**WHAT YOU HAVE TO DO:** Gather all lines in the entries below that include the word "dimensions".

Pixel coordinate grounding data
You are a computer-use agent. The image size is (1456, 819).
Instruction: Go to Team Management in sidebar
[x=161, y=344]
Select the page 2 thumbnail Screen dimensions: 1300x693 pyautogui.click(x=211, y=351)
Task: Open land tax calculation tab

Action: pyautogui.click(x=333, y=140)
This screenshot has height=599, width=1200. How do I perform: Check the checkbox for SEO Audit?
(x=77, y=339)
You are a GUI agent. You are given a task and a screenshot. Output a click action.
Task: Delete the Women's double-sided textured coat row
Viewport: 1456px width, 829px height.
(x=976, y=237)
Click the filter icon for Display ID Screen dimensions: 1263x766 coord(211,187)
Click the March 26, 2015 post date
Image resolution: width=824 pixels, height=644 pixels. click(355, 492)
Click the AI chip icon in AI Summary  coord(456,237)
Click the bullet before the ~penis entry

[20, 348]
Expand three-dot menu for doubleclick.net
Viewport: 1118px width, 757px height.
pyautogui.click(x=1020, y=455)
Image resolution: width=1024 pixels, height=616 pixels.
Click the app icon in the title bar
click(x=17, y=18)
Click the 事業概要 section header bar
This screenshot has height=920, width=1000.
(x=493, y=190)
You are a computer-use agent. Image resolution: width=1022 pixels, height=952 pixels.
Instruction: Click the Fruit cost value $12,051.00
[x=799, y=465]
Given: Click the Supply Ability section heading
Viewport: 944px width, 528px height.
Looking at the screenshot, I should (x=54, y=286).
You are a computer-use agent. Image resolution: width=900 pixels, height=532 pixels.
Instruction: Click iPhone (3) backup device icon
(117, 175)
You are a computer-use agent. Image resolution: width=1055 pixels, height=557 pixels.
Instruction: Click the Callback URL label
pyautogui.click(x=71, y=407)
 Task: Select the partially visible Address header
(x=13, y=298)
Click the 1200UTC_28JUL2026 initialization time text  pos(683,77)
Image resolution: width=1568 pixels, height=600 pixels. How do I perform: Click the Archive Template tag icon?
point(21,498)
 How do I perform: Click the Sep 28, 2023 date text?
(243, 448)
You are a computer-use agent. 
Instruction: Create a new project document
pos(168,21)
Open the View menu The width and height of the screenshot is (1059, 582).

**ANSWER FOR THIS EXERCISE:**
Select the page 2 thumbnail Screen dimensions: 1300x693 pyautogui.click(x=211, y=351)
Click the filter icon for Display ID Screen dimensions: 1263x766 coord(211,187)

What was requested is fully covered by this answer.